Interface element entries:
-- BEGIN --
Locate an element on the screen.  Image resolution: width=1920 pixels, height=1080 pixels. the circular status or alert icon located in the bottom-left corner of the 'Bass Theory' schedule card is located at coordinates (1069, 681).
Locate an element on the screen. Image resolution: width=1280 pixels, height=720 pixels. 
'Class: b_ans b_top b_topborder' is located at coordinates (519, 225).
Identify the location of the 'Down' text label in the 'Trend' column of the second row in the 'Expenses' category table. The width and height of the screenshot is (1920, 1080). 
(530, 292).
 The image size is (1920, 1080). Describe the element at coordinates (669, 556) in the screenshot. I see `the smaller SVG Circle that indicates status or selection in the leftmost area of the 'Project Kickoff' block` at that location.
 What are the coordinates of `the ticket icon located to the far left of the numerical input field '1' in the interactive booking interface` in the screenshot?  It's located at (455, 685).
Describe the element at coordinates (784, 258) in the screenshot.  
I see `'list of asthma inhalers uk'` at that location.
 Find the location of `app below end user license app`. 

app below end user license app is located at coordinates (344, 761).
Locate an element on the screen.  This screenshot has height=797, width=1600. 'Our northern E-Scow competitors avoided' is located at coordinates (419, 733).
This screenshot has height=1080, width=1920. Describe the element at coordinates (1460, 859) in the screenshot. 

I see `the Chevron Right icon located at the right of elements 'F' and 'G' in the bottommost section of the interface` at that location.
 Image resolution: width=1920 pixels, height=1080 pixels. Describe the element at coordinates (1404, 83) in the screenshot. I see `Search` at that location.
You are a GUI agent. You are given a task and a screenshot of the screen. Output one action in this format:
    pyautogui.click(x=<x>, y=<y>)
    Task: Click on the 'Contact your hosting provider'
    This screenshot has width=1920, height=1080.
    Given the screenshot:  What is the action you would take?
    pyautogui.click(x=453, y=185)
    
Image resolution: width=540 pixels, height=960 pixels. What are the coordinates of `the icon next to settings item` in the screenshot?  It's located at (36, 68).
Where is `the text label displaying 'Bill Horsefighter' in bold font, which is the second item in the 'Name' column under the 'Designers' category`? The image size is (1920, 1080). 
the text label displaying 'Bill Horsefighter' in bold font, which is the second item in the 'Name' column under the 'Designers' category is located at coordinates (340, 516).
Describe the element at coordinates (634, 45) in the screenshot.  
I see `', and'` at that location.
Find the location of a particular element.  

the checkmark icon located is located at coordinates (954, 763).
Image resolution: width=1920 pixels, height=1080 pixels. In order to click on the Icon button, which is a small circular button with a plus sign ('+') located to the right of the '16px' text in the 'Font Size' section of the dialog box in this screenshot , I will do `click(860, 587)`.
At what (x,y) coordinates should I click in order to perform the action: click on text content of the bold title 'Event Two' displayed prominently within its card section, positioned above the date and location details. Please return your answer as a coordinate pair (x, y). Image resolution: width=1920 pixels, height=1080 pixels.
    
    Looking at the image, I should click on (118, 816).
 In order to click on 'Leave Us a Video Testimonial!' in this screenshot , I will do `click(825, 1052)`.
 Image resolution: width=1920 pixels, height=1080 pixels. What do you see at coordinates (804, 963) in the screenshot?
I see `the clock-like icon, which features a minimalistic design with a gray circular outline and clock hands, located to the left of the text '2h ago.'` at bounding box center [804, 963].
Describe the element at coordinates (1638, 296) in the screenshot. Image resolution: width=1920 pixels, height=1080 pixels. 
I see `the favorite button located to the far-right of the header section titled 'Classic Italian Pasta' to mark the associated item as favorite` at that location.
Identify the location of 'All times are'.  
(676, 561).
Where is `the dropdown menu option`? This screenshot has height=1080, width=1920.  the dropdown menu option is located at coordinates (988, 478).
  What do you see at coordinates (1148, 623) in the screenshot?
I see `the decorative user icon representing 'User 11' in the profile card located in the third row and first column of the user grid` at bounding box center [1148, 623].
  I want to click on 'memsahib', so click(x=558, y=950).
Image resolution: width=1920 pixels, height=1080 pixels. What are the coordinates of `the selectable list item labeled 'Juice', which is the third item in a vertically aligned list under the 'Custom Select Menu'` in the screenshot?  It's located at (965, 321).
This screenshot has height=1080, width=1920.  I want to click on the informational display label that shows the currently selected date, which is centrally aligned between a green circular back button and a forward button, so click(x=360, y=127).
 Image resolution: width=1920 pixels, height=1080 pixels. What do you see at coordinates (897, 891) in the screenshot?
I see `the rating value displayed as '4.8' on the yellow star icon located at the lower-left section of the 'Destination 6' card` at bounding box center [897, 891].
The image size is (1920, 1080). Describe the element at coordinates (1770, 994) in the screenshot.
-- END --
**Your objective**:
Please copy all of the entries above word for word, with no changes.

**Solution below**:
Locate an element on the screen.  Image resolution: width=1920 pixels, height=1080 pixels. the circular status or alert icon located in the bottom-left corner of the 'Bass Theory' schedule card is located at coordinates (1069, 681).
Locate an element on the screen. Image resolution: width=1280 pixels, height=720 pixels. 
'Class: b_ans b_top b_topborder' is located at coordinates (519, 225).
Identify the location of the 'Down' text label in the 'Trend' column of the second row in the 'Expenses' category table. The width and height of the screenshot is (1920, 1080). 
(530, 292).
 The image size is (1920, 1080). Describe the element at coordinates (669, 556) in the screenshot. I see `the smaller SVG Circle that indicates status or selection in the leftmost area of the 'Project Kickoff' block` at that location.
 What are the coordinates of `the ticket icon located to the far left of the numerical input field '1' in the interactive booking interface` in the screenshot?  It's located at (455, 685).
Describe the element at coordinates (784, 258) in the screenshot.  
I see `'list of asthma inhalers uk'` at that location.
 Find the location of `app below end user license app`. 

app below end user license app is located at coordinates (344, 761).
Locate an element on the screen.  This screenshot has height=797, width=1600. 'Our northern E-Scow competitors avoided' is located at coordinates (419, 733).
This screenshot has height=1080, width=1920. Describe the element at coordinates (1460, 859) in the screenshot. 

I see `the Chevron Right icon located at the right of elements 'F' and 'G' in the bottommost section of the interface` at that location.
 Image resolution: width=1920 pixels, height=1080 pixels. Describe the element at coordinates (1404, 83) in the screenshot. I see `Search` at that location.
You are a GUI agent. You are given a task and a screenshot of the screen. Output one action in this format:
    pyautogui.click(x=<x>, y=<y>)
    Task: Click on the 'Contact your hosting provider'
    This screenshot has width=1920, height=1080.
    Given the screenshot:  What is the action you would take?
    pyautogui.click(x=453, y=185)
    
Image resolution: width=540 pixels, height=960 pixels. What are the coordinates of `the icon next to settings item` in the screenshot?  It's located at (36, 68).
Where is `the text label displaying 'Bill Horsefighter' in bold font, which is the second item in the 'Name' column under the 'Designers' category`? The image size is (1920, 1080). 
the text label displaying 'Bill Horsefighter' in bold font, which is the second item in the 'Name' column under the 'Designers' category is located at coordinates (340, 516).
Describe the element at coordinates (634, 45) in the screenshot.  
I see `', and'` at that location.
Find the location of a particular element.  

the checkmark icon located is located at coordinates (954, 763).
Image resolution: width=1920 pixels, height=1080 pixels. In order to click on the Icon button, which is a small circular button with a plus sign ('+') located to the right of the '16px' text in the 'Font Size' section of the dialog box in this screenshot , I will do `click(860, 587)`.
At what (x,y) coordinates should I click in order to perform the action: click on text content of the bold title 'Event Two' displayed prominently within its card section, positioned above the date and location details. Please return your answer as a coordinate pair (x, y). Image resolution: width=1920 pixels, height=1080 pixels.
    
    Looking at the image, I should click on (118, 816).
 In order to click on 'Leave Us a Video Testimonial!' in this screenshot , I will do `click(825, 1052)`.
 Image resolution: width=1920 pixels, height=1080 pixels. What do you see at coordinates (804, 963) in the screenshot?
I see `the clock-like icon, which features a minimalistic design with a gray circular outline and clock hands, located to the left of the text '2h ago.'` at bounding box center [804, 963].
Describe the element at coordinates (1638, 296) in the screenshot. Image resolution: width=1920 pixels, height=1080 pixels. 
I see `the favorite button located to the far-right of the header section titled 'Classic Italian Pasta' to mark the associated item as favorite` at that location.
Identify the location of 'All times are'.  
(676, 561).
Where is `the dropdown menu option`? This screenshot has height=1080, width=1920.  the dropdown menu option is located at coordinates (988, 478).
  What do you see at coordinates (1148, 623) in the screenshot?
I see `the decorative user icon representing 'User 11' in the profile card located in the third row and first column of the user grid` at bounding box center [1148, 623].
  I want to click on 'memsahib', so click(x=558, y=950).
Image resolution: width=1920 pixels, height=1080 pixels. What are the coordinates of `the selectable list item labeled 'Juice', which is the third item in a vertically aligned list under the 'Custom Select Menu'` in the screenshot?  It's located at (965, 321).
This screenshot has height=1080, width=1920.  I want to click on the informational display label that shows the currently selected date, which is centrally aligned between a green circular back button and a forward button, so click(x=360, y=127).
 Image resolution: width=1920 pixels, height=1080 pixels. What do you see at coordinates (897, 891) in the screenshot?
I see `the rating value displayed as '4.8' on the yellow star icon located at the lower-left section of the 'Destination 6' card` at bounding box center [897, 891].
The image size is (1920, 1080). Describe the element at coordinates (1770, 994) in the screenshot.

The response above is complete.